Compte rendu concert. Toulouse, 38 ème festival Piano aux Jacobins. Cloître des Jacobins, le 15 septembre 2017. F. Schubert. P. Glass. Simone Dinnerstein, piano.
Simone Dinnerstein m’avait séduit dans son récital en 2012 au musée des Abattoirs à Toulouse, lors de sa précédente venue au festival Piano aux Jacobins. Ce qui m’avait touché dans le jeu lumineux de la pianiste américaine était une caractérisation à la fois exacte et très personnelle de chaque pièce. Elle nous propose un concert à nouveau marqué par l’intelligence et l’originalité. Philippe Glass et Franz Schubert en alternance tissent en réalité plus de liens musicaux qu’il n’y paraît à première idée. Si Philippe Glass, aujourd’hui 80 ans, est le chantre du minimaliste répétitif, Franz Schubert mort à 31 ans, est lui aussi minimaliste dans la simplicité de certains thèmes, mais chez lui ils sont à foison, et les retours magiques des thèmes parfois transfigurés ont à voir avec une notion de répétition.
Le piano de l’américaine Simone Dinnerstein…

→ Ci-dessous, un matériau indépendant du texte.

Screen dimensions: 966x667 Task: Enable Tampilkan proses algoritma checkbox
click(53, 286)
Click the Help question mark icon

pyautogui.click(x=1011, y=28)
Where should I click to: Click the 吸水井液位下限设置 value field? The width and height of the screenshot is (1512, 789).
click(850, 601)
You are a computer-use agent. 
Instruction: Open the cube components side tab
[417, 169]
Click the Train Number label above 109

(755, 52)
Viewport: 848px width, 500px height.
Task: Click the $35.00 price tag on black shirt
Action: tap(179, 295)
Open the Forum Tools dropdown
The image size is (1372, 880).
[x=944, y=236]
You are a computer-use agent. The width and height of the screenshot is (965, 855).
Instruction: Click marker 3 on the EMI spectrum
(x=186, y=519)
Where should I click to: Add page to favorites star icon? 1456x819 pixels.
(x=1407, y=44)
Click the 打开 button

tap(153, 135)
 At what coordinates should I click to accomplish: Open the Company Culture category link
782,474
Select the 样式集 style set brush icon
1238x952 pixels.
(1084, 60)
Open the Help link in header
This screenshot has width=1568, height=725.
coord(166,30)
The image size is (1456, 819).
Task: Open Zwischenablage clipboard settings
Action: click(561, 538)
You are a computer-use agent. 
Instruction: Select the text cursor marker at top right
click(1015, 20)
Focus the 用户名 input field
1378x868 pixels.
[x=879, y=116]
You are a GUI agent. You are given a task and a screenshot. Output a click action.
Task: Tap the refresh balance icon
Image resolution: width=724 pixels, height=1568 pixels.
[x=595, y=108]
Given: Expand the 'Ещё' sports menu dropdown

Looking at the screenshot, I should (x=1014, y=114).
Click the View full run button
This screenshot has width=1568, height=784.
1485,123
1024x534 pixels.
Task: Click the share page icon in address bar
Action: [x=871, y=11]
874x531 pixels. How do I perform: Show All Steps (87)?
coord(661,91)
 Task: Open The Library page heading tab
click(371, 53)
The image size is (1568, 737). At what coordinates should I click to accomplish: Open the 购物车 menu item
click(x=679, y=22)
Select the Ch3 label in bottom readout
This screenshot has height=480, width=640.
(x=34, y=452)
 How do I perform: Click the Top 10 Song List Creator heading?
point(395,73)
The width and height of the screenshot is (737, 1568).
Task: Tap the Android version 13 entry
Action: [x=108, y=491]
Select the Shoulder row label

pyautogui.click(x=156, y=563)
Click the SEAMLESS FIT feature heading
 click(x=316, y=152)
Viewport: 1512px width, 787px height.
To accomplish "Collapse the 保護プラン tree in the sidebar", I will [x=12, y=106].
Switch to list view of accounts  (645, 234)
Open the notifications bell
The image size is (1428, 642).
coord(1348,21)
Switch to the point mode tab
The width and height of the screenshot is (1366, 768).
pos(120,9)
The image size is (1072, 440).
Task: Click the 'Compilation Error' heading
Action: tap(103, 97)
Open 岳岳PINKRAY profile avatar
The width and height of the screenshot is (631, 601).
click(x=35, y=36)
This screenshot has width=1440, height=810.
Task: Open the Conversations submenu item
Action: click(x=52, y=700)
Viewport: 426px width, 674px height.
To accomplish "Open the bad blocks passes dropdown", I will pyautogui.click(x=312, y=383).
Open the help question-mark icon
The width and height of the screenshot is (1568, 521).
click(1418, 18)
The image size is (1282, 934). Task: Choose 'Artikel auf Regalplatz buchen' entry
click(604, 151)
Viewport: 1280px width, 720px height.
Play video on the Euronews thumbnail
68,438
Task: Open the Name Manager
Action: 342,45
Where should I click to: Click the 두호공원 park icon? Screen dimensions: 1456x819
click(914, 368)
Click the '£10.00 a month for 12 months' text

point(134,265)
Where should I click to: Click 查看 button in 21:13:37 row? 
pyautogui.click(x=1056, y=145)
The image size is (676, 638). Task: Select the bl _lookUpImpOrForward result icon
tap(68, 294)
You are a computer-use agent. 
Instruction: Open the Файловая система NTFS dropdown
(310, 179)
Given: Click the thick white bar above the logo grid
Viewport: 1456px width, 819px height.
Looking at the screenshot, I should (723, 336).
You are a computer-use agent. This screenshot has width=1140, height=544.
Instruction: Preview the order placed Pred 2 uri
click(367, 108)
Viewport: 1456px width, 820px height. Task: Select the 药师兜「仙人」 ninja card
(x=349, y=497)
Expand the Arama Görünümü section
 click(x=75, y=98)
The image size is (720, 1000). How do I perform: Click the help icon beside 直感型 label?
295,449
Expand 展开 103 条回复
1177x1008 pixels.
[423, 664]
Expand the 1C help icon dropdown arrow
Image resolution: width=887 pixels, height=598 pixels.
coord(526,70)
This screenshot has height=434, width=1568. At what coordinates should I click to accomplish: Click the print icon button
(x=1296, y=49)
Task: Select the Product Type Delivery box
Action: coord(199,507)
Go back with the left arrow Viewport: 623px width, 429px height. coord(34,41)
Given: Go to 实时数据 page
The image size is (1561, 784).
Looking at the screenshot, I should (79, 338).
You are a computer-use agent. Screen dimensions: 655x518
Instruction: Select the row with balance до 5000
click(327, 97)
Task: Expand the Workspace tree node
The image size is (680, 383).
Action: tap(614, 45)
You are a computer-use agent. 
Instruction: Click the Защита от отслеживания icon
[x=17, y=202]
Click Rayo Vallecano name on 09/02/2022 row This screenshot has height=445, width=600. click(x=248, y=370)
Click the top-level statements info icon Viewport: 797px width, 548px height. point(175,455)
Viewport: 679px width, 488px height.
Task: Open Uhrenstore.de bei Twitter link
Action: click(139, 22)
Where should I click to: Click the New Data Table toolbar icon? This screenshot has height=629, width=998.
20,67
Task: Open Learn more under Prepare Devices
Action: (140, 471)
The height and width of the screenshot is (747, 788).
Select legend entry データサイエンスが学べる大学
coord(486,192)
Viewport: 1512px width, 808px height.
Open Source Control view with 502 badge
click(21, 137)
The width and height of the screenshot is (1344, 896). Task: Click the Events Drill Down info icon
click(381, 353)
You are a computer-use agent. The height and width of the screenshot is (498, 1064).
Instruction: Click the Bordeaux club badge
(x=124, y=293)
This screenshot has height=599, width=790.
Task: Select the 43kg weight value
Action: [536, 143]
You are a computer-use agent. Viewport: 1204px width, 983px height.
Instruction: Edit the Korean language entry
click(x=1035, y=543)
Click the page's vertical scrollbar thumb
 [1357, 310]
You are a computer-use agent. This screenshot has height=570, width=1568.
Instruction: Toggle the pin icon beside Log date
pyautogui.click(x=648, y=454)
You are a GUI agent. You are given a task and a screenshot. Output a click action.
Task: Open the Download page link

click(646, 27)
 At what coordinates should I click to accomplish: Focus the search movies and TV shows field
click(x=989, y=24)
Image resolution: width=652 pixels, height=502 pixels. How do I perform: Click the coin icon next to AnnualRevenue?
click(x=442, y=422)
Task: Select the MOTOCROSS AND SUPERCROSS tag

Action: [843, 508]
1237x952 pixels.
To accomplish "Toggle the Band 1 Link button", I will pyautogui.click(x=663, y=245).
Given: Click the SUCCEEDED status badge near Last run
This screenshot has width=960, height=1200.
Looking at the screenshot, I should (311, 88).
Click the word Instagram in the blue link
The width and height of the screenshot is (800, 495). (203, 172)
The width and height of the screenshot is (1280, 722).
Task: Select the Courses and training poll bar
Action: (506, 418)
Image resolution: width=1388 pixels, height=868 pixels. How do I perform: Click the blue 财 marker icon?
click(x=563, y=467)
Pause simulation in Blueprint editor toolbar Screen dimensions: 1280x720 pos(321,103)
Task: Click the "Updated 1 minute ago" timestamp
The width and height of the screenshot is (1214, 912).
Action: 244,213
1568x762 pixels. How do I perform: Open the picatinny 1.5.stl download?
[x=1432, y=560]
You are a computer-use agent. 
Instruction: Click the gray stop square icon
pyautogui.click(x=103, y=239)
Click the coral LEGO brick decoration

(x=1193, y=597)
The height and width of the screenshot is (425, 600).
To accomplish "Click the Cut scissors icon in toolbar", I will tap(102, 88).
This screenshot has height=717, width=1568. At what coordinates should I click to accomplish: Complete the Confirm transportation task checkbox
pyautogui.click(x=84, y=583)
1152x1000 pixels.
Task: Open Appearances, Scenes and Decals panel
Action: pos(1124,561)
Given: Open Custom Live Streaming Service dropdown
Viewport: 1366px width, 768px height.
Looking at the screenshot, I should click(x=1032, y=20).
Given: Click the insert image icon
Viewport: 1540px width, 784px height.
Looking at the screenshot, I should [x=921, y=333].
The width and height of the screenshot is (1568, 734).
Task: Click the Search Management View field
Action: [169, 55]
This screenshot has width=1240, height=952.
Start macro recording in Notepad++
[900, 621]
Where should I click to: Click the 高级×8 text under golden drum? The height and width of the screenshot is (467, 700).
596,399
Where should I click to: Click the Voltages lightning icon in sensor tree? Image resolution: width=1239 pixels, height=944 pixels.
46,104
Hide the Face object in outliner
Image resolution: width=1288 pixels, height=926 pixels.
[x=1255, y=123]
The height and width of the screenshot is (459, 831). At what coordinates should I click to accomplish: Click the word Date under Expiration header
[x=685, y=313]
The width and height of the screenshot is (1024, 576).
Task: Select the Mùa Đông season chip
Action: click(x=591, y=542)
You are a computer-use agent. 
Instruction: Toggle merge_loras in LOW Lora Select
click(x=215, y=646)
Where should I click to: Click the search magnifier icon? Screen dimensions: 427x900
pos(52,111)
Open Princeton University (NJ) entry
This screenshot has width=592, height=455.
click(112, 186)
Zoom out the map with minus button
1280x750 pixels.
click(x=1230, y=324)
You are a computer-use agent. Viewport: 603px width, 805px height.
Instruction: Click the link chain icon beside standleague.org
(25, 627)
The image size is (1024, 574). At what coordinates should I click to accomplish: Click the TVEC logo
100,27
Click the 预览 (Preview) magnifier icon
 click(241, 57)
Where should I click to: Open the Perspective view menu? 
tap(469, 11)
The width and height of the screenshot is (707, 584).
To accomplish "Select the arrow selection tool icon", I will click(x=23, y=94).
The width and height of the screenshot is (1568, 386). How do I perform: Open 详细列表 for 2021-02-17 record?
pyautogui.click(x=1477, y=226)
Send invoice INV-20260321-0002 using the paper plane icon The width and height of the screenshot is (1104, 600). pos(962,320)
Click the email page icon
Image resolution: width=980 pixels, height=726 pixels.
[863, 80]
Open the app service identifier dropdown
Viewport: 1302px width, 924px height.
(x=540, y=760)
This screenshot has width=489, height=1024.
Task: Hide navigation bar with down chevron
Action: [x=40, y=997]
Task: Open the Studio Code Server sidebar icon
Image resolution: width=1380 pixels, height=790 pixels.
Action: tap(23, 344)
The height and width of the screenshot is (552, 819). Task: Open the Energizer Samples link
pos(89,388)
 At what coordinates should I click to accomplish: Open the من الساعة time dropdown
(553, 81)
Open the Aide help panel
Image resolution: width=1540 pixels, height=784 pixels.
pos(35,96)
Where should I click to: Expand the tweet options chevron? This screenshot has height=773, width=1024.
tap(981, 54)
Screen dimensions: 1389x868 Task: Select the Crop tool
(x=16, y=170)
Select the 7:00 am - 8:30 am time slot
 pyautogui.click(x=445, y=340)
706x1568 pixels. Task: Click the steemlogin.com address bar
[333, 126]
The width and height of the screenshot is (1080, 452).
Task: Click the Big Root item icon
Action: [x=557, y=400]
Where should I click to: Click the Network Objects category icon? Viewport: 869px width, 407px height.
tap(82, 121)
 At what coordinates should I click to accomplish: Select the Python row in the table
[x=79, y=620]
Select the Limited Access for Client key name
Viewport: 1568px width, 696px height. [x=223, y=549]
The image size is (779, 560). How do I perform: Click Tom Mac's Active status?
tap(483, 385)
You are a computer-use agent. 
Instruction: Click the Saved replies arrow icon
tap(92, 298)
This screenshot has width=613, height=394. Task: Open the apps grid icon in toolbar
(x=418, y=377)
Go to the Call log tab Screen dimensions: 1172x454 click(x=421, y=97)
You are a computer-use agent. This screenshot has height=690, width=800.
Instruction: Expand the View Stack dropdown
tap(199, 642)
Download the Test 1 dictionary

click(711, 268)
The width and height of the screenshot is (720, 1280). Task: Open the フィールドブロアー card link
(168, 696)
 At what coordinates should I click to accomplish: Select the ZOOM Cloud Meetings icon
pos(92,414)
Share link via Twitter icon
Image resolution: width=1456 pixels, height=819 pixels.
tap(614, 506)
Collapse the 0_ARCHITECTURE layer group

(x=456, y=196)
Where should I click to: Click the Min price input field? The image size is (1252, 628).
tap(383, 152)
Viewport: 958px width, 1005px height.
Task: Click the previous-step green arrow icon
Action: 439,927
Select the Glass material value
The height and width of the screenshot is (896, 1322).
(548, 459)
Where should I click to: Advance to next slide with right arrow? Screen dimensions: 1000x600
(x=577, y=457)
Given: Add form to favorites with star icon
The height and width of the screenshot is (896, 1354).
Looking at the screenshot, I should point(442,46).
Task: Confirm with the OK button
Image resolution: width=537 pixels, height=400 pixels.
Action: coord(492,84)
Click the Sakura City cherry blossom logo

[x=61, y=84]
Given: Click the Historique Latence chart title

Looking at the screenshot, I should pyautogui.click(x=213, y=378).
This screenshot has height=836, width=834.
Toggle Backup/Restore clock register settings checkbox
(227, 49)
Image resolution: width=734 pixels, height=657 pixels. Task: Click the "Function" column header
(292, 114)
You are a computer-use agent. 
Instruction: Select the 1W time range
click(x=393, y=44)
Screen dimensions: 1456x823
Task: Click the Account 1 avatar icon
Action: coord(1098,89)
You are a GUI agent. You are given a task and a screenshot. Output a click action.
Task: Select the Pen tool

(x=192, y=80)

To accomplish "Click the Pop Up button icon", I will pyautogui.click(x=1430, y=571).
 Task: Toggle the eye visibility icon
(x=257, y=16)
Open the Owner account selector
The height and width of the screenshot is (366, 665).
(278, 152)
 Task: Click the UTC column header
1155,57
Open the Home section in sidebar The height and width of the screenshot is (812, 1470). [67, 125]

Jeux de miroir, chemins d’intelligence et d’émotions
Simone Dinnerstein passe ainsi avec constance d’un compositeur à l’autre en créant une alchimie complexe faite de similitudes et d’oppositions. Ce qui est remarquable c’est la liberté du jeu, la qualité de l’écoute harmonique, et la noblesse du geste interprétatif. Les rythmes sont bien campé chez Schubert et étirés chez Glass. L’élément aquatique de la musique de Philippe Glass, par exemple sa deuxième étude, évoque une eau profonde et envoûtante un peu mortifère puis un mouvement vivifiant à sa surface après avoir résisté à la fascination du gouffre. Chez Schubert, c’est d’avantage le ruisseau, le chemin le bordant, le mouvement observé de l’extérieur qui ranime l’âme.
Le grande Sonate en si bémol majeur de Schubert, avec justement ces géniaux retours des thèmes , est le « Lied ohne Ende °», d’un « gesegneter Wanderer °°» qui observe le monde, la nature, les gens et qui laisse son âme s’en abreuver.
Les moyens pianistiques de Simone Dinnerstein sont réels et impressionnants, mais jamais elle n’en use avec ostentation. Les doigts sont sûrs, les nuances très belles et profondément creusées dans une somptueuse matière sonore. Les couleurs sont complexes surtout dans Glass, avec ses harmoniques graves dégustées en une plénitude par la pianiste dans un geste quasi incantatoire. Un très beau concert qui permet la rencontre avec l’intelligence de l’âme, l’originalité de l’interprète et la finesse de la musicienne. Merci à Simone Dinnerestein pour ce partage intime et bouleversant, qui accompagne le public vers d’avantage de compréhension du monde sonore. Le pont entre Schubert et Glass est une construction qui rend possible une autre manière d’écouter le piano en ses multitudes de possibilités, toujours dans la plus grande beauté. Le public reconnaissant, a fait un triomphe à la pianiste américaine et elle a cédé après l’immense sonate D.960 à la demande de bis, avec grâce.
°Mélodie infinie
°° Promeneur heureux
Compte rendu concert. Toulouse. 38ème festival Piano aux Jacobins. Cloître des Jacobins, le 15 septembre 2017. Frantz Schubert (1797-1828) : 4 impromptus op.90 D.899 ; Sonate en si bémol majeur D.960. Philippe Glass (né en 1937) : Metamorphosis One ; Etude n°2, 6 et16. Simone Dinnerstein, piano.